Comment les conseils peuvent-ils s’acquitter de ces devoirs lorsqu’ils relèvent les défis que pose la COVID-19? Il n’y a pas de plan unique qui puisse régler les risques auxquels font face toutes les entreprises. Chaque société, en fonction de la nature de ses activités, subira des conséquences qui lui sont propres attribuables, directement ou indirectement, à la COVID-19. La responsabilité du conseil est de surveiller et suivre ces risques de même que la façon dont la société y répond. Un conseil prudent veillera à ce que : i) la haute direction informe adéquatement le conseil des principaux risques; ii) le conseil comprenne bien ces principaux risques; iii) des conseillers professionnels soient appelés à aider, au besoin et au moment opportun, à cerner, à gérer et à atténuer les risques; iv) un plan de contingence soit élaboré pour différents scénarios envisageables; et v) le conseil suive la mise en œuvre de ses décisions et conseils et fasse preuve de souplesse pour être en mesure de suivre et de répondre à l’évolution de la situation.

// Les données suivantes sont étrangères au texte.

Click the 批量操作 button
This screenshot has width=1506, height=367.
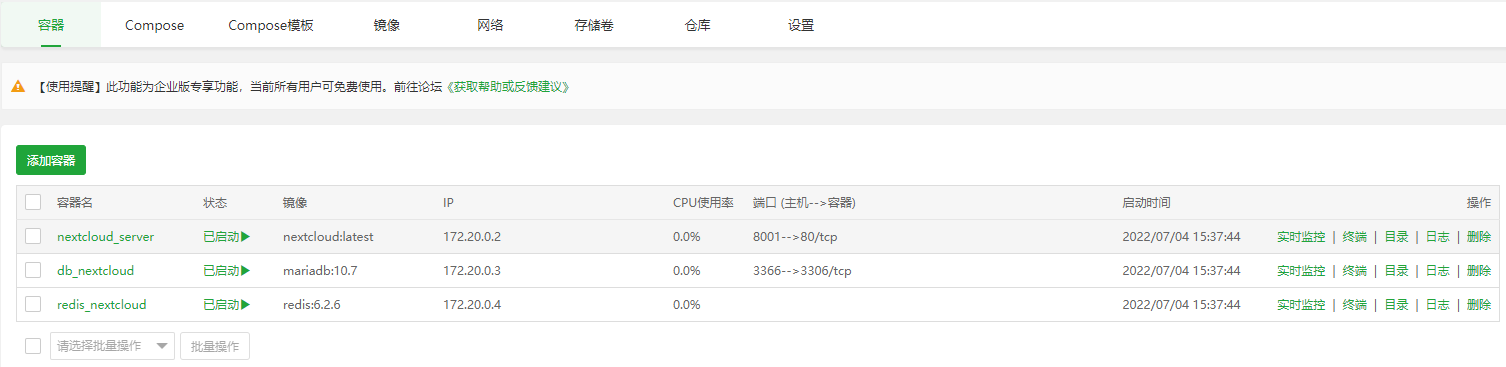pos(215,346)
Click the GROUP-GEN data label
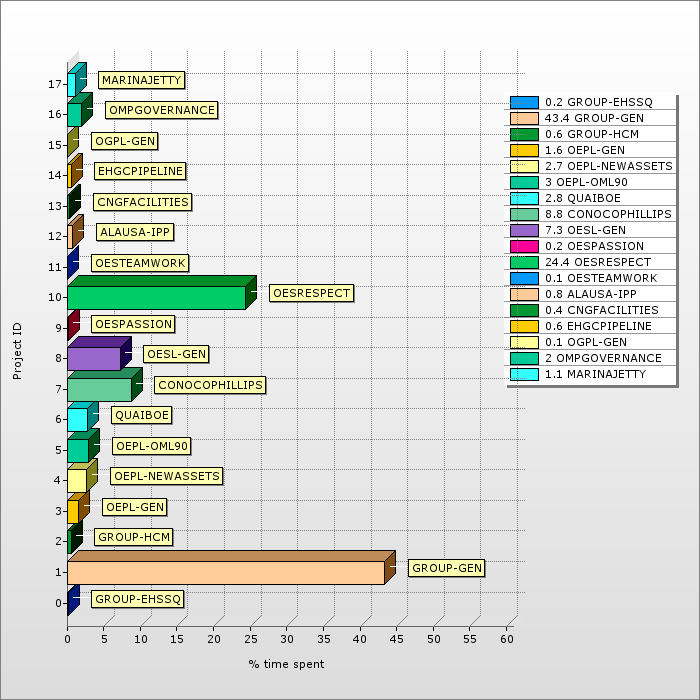 (x=447, y=568)
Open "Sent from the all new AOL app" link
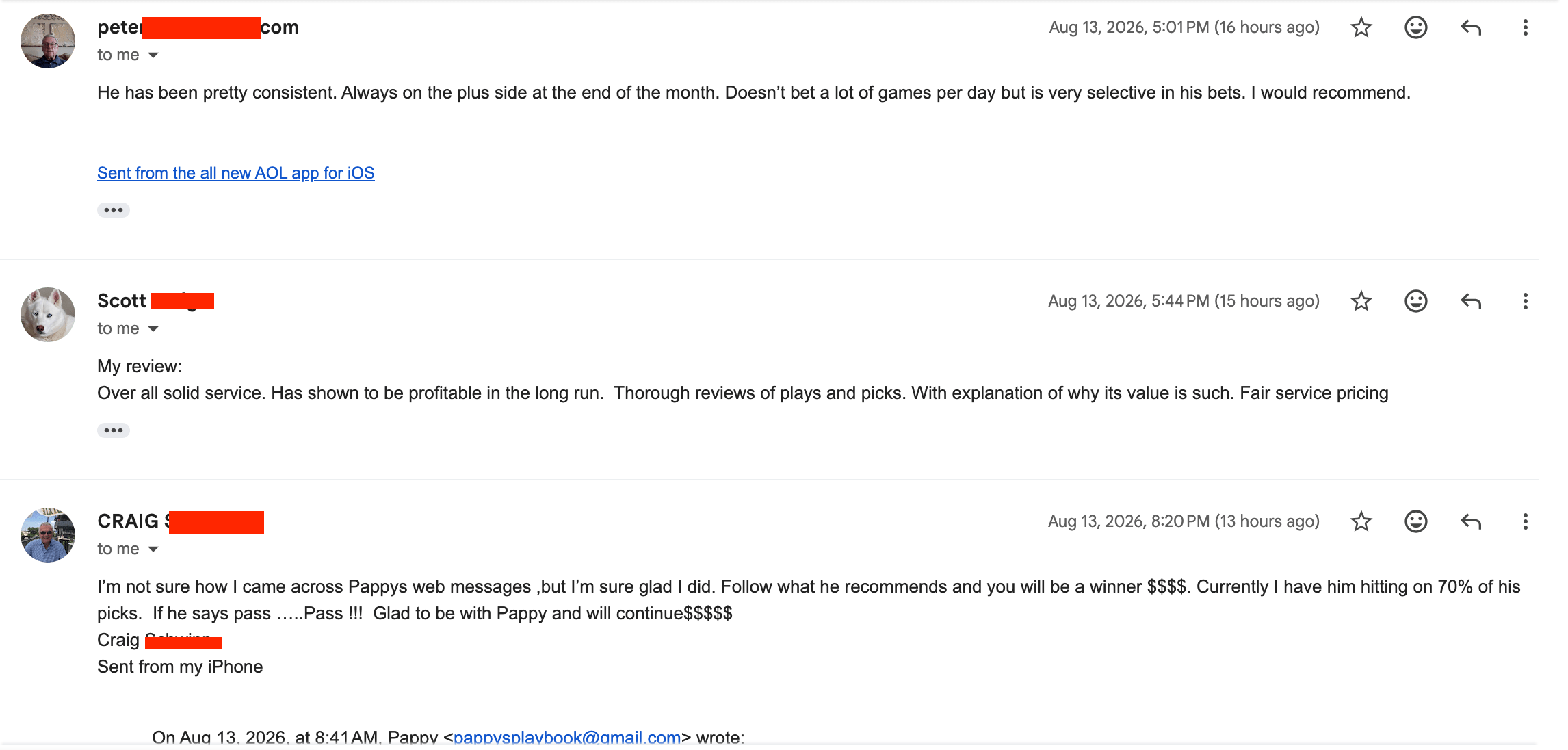 tap(235, 173)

Aucune liste ne saurait être exhaustive, mais parmi les points pertinents, notons les suivants :

  • La santé et sécurité au travail (p. ex. l’hygiène préventive, la gestion des employés ou visiteurs présentant des symptômes, les congés de maladie, la poursuite des activités, la protection des renseignements personnels, les restrictions de voyage et les exigences d’isolement);
  • L’interruption de la chaîne d’approvisionnement et les sources de remplacement éventuelles aux fins de l’approvisionnement;
  • L’incidence sur le chiffre d’affaires et les mesures à prendre face à une diminution du chiffre d’affaires;
  • L’incidence sur les liquidités et les mesures à prendre pour gérer les liquidités;
  • La protection d’assurance;
  • Les conditions contractuelles clés comme la force majeure et les clauses en cas de changement défavorable important, et la possibilité de négocier des modifications pour les nouveaux contrats à l’avenir;
  • L’incidence éventuelle sur la conformité financière pour les entreprises réglementées;
  • La pertinence de changer le lieu et la date de l’assemblée des actionnaires et comment le faire;
  • Si la tenue d’une assemblée d’actionnaires virtuelle (comme l’assemblée générale annuelle) est souhaitable et permise par la loi;  
  • Les obligations d’information et de dépôt prévues par les lois sur les valeurs mobilières, y compris le besoin de changer ou de retirer des prévisions;
  • La volatilité des marchés boursiers, qui pourrait favoriser une offre d’achat visant les actions de la société ou faire augmenter l’activisme actionnarial ou, à l’inverse, créer une occasion d’acquisition pour la société.